DETAILED ACTION
Notice of Pre-AIA or AIA Status
The present application, filed on or after March 16, 2013, is being examined under the first inventor to file provisions of the AIA .
Claim Interpretation
The claims in this application are given their broadest reasonable interpretation using the plain meaning of the claim language in light of the specification as it would be understood by one of ordinary skill in the art. The broadest reasonable interpretation of a claim element (also commonly referred to as a claim limitation) is limited by the description in the specification when 35 U.S.C. 112(f) or pre-AIA 35 U.S.C. 112, sixth paragraph, is invoked.
As explained in MPEP § 2181, subsection I, claim limitations that meet the following three-prong test will be interpreted under 35 U.S.C. 112(f) or pre-AIA 35 U.S.C. 112, sixth paragraph:
(A) the claim limitation uses the term “means” or “step” or a term used as a substitute for “means” that is a generic placeholder (also called a nonce term or a non-structural term having no specific structural meaning) for performing the claimed function;
(B) the term “means” or “step” or the generic placeholder is modified by functional language, typically, but not always linked by the transition word “for” (e.g., “means for”) or another linking word or phrase, such as “configured to” or “so that”; and
(C) the term “means” or “step” or the generic placeholder is not modified by sufficient structure, material, or acts for performing the claimed function.

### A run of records

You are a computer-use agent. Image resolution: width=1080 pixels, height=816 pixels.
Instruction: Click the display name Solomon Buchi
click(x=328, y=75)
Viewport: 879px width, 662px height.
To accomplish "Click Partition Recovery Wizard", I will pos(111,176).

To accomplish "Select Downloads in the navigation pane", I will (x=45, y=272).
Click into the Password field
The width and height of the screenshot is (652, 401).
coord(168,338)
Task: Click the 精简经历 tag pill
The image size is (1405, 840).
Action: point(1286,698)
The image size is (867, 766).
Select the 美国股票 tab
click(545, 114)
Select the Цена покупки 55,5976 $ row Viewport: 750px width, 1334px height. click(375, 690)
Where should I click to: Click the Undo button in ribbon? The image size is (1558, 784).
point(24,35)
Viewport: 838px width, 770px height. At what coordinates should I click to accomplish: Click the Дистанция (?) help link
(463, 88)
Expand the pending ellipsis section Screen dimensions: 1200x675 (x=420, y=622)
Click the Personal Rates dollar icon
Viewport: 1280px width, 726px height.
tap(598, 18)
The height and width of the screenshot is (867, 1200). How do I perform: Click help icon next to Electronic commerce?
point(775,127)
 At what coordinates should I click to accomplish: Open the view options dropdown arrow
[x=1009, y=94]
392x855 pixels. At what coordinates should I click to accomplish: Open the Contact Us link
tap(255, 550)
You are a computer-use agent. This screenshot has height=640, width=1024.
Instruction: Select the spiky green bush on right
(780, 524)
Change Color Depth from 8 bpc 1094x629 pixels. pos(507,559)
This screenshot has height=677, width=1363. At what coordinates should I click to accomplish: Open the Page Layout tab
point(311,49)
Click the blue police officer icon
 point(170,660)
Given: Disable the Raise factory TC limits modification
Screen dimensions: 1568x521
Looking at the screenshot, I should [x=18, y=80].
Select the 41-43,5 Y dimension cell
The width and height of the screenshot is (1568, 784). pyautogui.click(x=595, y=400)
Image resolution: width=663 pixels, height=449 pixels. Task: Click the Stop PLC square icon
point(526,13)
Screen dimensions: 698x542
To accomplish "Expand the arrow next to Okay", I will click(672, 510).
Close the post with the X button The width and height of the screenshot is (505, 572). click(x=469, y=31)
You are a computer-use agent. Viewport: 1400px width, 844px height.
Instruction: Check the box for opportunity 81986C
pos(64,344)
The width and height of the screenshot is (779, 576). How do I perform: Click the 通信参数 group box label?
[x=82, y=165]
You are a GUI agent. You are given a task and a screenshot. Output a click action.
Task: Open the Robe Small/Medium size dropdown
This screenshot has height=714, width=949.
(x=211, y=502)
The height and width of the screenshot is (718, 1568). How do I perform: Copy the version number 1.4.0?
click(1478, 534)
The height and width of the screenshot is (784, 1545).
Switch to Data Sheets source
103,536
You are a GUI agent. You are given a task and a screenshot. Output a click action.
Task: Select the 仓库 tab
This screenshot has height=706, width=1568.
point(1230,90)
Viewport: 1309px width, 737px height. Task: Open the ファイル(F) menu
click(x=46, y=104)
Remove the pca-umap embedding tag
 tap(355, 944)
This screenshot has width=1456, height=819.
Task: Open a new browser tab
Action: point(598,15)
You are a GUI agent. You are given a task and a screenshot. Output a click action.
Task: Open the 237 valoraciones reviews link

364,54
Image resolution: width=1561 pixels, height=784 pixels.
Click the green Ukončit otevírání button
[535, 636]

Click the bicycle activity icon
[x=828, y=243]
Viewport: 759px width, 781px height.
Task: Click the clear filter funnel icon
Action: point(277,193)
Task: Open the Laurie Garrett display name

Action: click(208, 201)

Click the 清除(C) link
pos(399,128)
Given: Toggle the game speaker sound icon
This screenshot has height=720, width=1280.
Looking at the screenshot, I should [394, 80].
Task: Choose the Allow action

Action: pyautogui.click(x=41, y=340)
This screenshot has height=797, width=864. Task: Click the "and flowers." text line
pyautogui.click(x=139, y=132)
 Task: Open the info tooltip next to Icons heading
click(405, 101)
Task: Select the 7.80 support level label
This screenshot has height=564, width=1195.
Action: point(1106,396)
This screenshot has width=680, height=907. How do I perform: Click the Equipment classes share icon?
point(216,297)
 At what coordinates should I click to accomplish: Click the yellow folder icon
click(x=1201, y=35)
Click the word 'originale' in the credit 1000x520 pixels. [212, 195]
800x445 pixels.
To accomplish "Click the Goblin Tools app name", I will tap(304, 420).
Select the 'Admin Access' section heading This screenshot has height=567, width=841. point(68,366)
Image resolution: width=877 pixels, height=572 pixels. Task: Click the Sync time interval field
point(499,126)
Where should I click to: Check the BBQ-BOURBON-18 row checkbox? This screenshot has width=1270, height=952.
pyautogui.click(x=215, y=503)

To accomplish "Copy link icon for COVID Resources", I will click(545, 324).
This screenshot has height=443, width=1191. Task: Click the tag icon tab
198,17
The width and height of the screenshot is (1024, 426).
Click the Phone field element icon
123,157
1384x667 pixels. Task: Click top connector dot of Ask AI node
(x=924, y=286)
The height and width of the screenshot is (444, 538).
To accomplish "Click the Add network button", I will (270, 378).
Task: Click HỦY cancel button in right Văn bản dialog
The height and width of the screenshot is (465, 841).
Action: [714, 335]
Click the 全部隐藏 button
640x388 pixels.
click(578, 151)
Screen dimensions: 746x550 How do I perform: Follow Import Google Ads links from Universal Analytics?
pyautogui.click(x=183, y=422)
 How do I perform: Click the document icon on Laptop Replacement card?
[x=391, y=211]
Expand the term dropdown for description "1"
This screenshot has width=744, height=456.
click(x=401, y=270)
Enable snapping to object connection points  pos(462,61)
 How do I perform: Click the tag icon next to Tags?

### Exercise requirements
List every linking word or phrase that the detailed action gives as an example of how functional language can be tied to "means," "step," or a generic placeholder.

### Solution to the problem
- for
- configured to
- so that